→ Tugas A
Tuliskan ulang bagian kisah Sandy Suardi dari "Tentu saja ada" sampai "di depan matanya." tanpa perubahan sedikit pun.
→ Tugas B
Tolong tentukan apakah setiap pernyataan berikut sesuai dengan kisah Sandy Suardi. Jawab ya atau tidak, lalu kutip kata-kata dari kisah itu yang menjadi penentunya.
(i) Sandy pernah menjual narkoba.
(ii) Ayah Sandy marah karena Sandy bolos sekolah.
(iii) Papa Sandy marah kepada mamanya karena pisang yang dibeli rasanya tidak karuan.
→ Tugas C
Jawab pertanyaan berikut berdasarkan kisah Sandy Suardi.
(i) Di mana Sandy dan teman-temannya banyak menghabiskan waktu pada masa mudanya?
(ii) Dengan apa ayah Sandy memukulnya sampai tubuhnya memar?
(iii) Menurut ayahnya, apa tujuannya memukul Sandy?

→ Teks yang diberikan
================================

Sandy Suardi : Hidup Dalam Kebencian Kepada Ayah

Family / 13 April 2011

Kalangan Sendiri

Sandy Suardi : Hidup Dalam Kebencian Kepada Ayah

Lois Official Writer
8712

Pada masa mudanya, kehidupan Sandy Suardi dengan teman-temannya banyak dihabiskan di terminal. Dia terlibat dalam narkoba, terlibat perjudian, dan juga menjual narkoba. Sandy merasakan kebebasan yang keluar dari dalam hatinya selama bergaul dengan teman-teman di jalan.

Terbuai dengan kehidupan yang ditawarkan oleh dunia, Sandy semakin liar. “Saya berjalan bersama dengan teman-teman. Di sanalah saya merasa seperti orang yang merdeka pada waktu itu. Di jalanlah kami berkelahi karena kami sempat bertemu dengan musuh, geng jalanan lain. Kondisi saya waktu itu dalam kondisi mabuk berat. Saya pukul dia seolah seperti saya pukul papa saya.”

Tentu saja ada alasannya kenapa dia ingin memukul papanya dan membayangkannya ketika memukul musuhnya. Pada waktu kecil, Sandy kalau pulang sekolah, buka pakaian dan langsung mandi di sungai. Waktu papanya tahu, dia langsung dilempari batu. Ketika dia keluar dari sungai dan ke tempat papanya, dia dipukul dengan ikat pinggang sampai tubuhnya memar dan sampai dia kesakitan.

“Waktu Sandy mandi di kali, saya sangat marah sekali.” ucap ayah Sandy dalam kesaksiannya. “Tujuan saya memukul dia, karena saya ingin mendisiplinkan dia.” lanjutnya kemudian. Perlakuan sang ayah membuat luka yang dalam di hati Sandy, ditambah lagi kejadian tragis yang terjadi di depan matanya.

Suatu kali, sang papa marah kepada mamanya karena pisang yang dibelinya tidak karuan rasanya. Mereka sering berkelahi gara-gara hal kecil, mulai dari bertengkar mulut, saling mencaci maki, sampai kekerasan yang dilakukan oleh papanya. Hal-hal seperti itu sering dilihat oleh Sandy.

“Saya peluk mama saya, saya juga bilang, ‘Papa jangan, papa jangan pukul mama’. Dari situlah muncul benih-benih kebencian di hati saya. Saya sempet berpikir, kalau saya besar, saya akan lawan papa saya, bila perlu saya bunuh papa saya. Karena saking bencinya kepada papa saya waktu itu.” itulah yang dirasakan Sandy saat menyaksikan pertengkaran orangtuanya.

================================

→ Data mentah
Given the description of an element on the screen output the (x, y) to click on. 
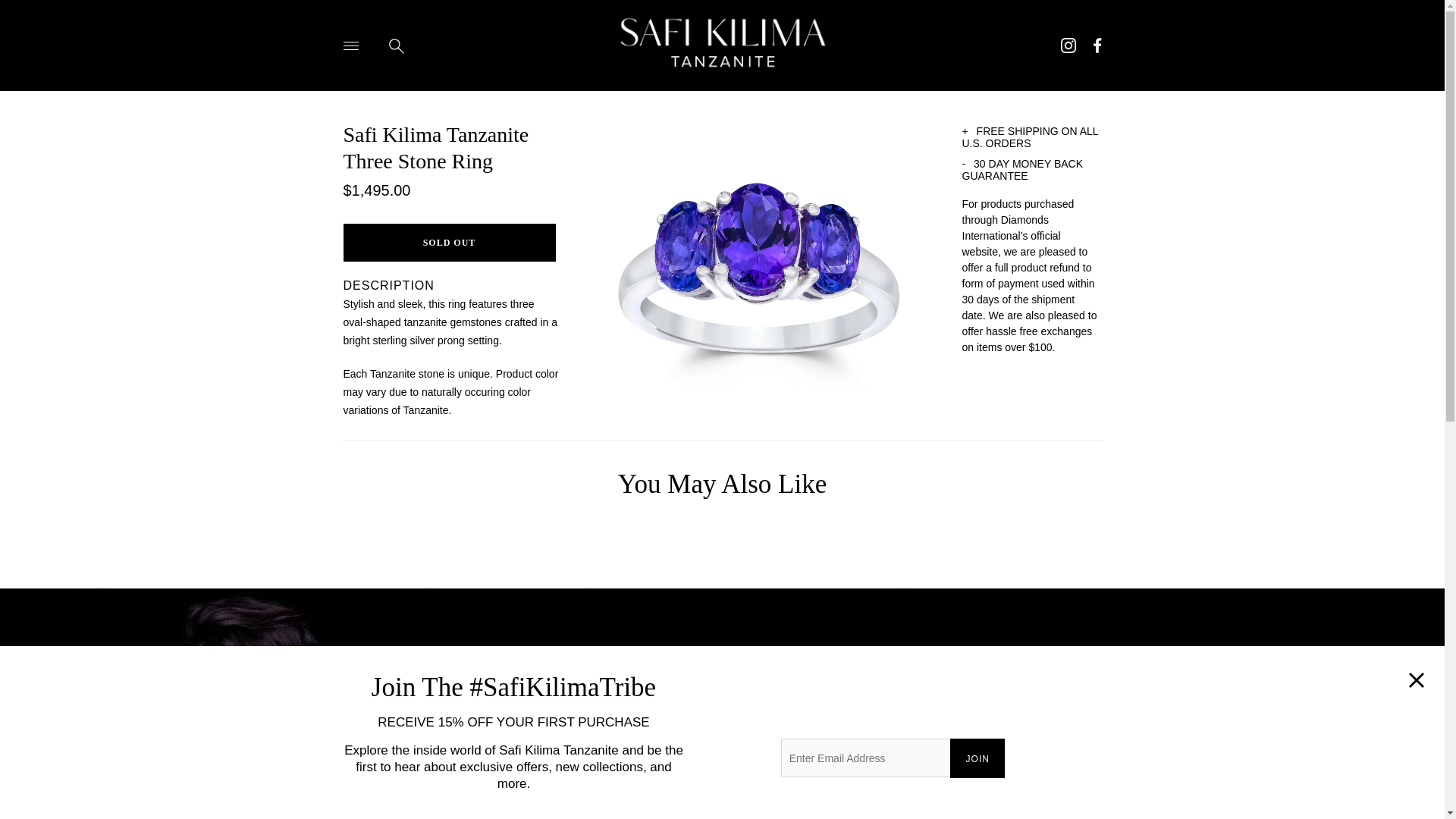
JOIN (977, 758)
SOLD OUT (448, 242)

================================

→ Hasil A
Tentu saja ada alasannya kenapa dia ingin memukul papanya dan membayangkannya ketika memukul musuhnya. Pada waktu kecil, Sandy kalau pulang sekolah, buka pakaian dan langsung mandi di sungai. Waktu papanya tahu, dia langsung dilempari batu. Ketika dia keluar dari sungai dan ke tempat papanya, dia dipukul dengan ikat pinggang sampai tubuhnya memar dan sampai dia kesakitan.

“Waktu Sandy mandi di kali, saya sangat marah sekali.” ucap ayah Sandy dalam kesaksiannya. “Tujuan saya memukul dia, karena saya ingin mendisiplinkan dia.” lanjutnya kemudian. Perlakuan sang ayah membuat luka yang dalam di hati Sandy, ditambah lagi kejadian tragis yang terjadi di depan matanya.

→ Hasil B
(i) Ya: "Dia terlibat dalam narkoba, terlibat perjudian, dan juga menjual narkoba."
(ii) Tidak: "Waktu Sandy mandi di kali, saya sangat marah sekali."
(iii) Ya: "sang papa marah kepada mamanya karena pisang yang dibelinya tidak karuan rasanya"

→ Hasil C
(i) Di terminal.
(ii) Dengan ikat pinggang.
(iii) Untuk mendisiplinkan Sandy.